In one episode he praises, "Butt Out," a caricatured Rob Reiner journeys from Hollywood to South Park to mount a fascistic antismoking campaign that "perfectly captures the Olympian arrogance and illiberalism of liberal elites." Mr. Anderson also applauds last fall's "South Park" adjunct, "Team America: World Police," the feature film in which the show's creators, Trey Parker and Matt Stone, portray Michael Moore as a suicide bomber and ridicule the antiwar activism of Tim Robbins, Susan Sarandon, Alec Baldwin, Sean Penn and Janeane Garofalo by presenting them as dim-witted, terrorist-appeasing puppets (literally so, with strings) who are ultimately blown to bits at a "world peace conference" convened by Kim Jong Il. (The film is out on DVD, with an expanded marionette sex scene featuring coprophilia, on May 17.)

So far, so right. Among their other anarchic comic skills, Mr. Parker and Mr. Stone have a perfect pitch for lampooning what many Americans find most irritating about liberals, especially Hollywood liberals: a self-righteous propensity for knowing better than anyone else and for meddling in everyone's business, whether by enforcing P.C. speech codes or plotting to curb S.U.V.'s and guns.

But a funny thing happened on the way to the publication of "South Park Conservatives": Emboldened by the supposed "moral values" landslide on Election Day, the faith-based right became the new left. Just as Mr. Anderson's book reached stores in early April, Mr. Parker and Mr. Stone, true to their butt-out libertarianism, aimed their fire at self-righteous, big-government conservatives who have become every bit as high-handed and meddlesome as any Prius-pushing movie star. Such is this role reversal that the same TV show celebrated by Mr. Anderson and his cohort as the leading edge of a potential conservative victory in the culture wars now looks like a harbinger of an anti-conservative backlash instead.

In the March 30 episode, Kenny, a kid whose periodic death is a "South Park" ritual, lands in a hospital in a "persistent vegetative state" and is fed through a tube. The last page of his living will is missing. Demonstrators and media hordes descend. Though heavenly angels decree that "God intended Kenny to die" rather than be "kept alive artificially," they are thwarted by Satan, whose demonic aide advises him to "do what we always do - use the Republicans." Soon demagogic Republican politicians are spewing sound bites ("Removing the feeding tube is murder") scripted in Hell. But as in the Schiavo case, they don't prevail. Kenny is allowed to die in peace once his missing final wish is found: "If I should ever be in a vegetative state and kept alive on life support, please for the love of God don't ever show me in that condition on national television."

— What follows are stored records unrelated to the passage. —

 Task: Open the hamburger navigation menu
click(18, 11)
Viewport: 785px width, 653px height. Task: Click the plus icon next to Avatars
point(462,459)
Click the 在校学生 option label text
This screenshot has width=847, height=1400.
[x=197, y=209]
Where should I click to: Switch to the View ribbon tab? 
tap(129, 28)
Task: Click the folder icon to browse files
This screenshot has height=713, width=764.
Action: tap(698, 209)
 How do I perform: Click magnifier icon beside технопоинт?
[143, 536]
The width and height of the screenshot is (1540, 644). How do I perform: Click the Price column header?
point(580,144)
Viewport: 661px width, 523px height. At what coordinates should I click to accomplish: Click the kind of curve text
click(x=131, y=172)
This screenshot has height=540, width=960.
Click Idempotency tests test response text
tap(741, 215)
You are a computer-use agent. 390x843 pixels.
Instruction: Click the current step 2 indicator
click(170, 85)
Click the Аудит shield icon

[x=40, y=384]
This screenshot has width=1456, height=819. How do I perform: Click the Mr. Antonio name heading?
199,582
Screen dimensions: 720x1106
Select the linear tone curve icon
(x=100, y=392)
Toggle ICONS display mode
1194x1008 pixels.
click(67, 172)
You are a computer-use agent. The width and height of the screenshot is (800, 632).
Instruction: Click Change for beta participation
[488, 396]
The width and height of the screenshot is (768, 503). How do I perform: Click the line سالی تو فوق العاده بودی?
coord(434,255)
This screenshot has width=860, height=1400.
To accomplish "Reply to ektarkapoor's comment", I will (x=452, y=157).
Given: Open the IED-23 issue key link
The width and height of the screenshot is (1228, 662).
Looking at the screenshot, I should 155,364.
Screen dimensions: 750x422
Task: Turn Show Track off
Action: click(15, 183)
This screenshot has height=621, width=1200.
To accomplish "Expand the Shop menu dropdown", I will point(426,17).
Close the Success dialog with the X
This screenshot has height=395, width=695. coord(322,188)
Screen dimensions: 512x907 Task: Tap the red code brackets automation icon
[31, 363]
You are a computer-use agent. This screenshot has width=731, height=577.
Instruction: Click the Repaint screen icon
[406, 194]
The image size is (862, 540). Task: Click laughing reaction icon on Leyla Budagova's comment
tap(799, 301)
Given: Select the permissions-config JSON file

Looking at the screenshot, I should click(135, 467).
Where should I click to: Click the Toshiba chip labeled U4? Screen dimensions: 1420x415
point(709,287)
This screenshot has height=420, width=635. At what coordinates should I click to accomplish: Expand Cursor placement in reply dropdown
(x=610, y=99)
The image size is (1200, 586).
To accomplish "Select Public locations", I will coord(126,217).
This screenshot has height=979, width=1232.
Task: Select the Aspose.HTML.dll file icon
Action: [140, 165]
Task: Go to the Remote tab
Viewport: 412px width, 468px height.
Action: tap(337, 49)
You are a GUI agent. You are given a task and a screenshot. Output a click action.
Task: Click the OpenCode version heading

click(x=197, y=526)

This remarkably prescient scenario, first broadcast on the eve of Terri Schiavo's death, anticipated just how far the zeitgeist would swing in the month after the right's overreach in her case. A USA Today poll a week later found that Americans by 55 to 40 percent believe that "Republicans, traditionally the party of limited government, are 'trying to use the federal government to interfere with the private lives of most Americans' on moral values." In other words, what Hillary Clinton's overreaching big-government health care plan did to the Democrats a decade ago is the whammy the Schiavo case has inflicted on the G.O.P. today. And like the Democrats back then, the Republican elites have been so besotted with their election victory and so out of touch with the mainstream they didn't see their comeuppance coming. At the height of the feeding-tube frenzy, Peggy Noonan told her Wall Street Journal troops that federal intervention in the Schiavo family brawl was a political slam dunk: "Politicians, please, think of yourselves! Move to help Terri Schiavo, and no one will be mad at you, and you'll keep a human being alive." (Italics hers.)

Oops. But what's given the Schiavo case resonance beyond the Schiavo story itself is that it crystallized the bigger picture of Olympian arrogance and illiberalism on the right. The impulse that led conservatives to intervene in a family's bitter debate over a feeding tube is the same one that makes them turn a debate over a Senate rule on filibusters into a litmus test of spiritual correctness. Surely no holier-than-thou Hollywood pontificator could be harder to take than the sanctimonious Bill Frist, who, unlike Barbra Streisand, can't even sing.

The same arrogance that sent Republicans into Terri Schiavo's hospice room has also led them to try to police the culture of sex more rabidly than the left did the culture of sexism. No wonder another recent poll, from the Pew Research Center, finds that for all the real American displeasure with coarse entertainment, a plurality of 48 percent believes that "the government's imposing undue restrictions" on pop culture is "a greater danger" to the country than the entertainment industry itself. Who could have imagined that the public would fear Focus on the Family's James Dobson more than 50 Cent?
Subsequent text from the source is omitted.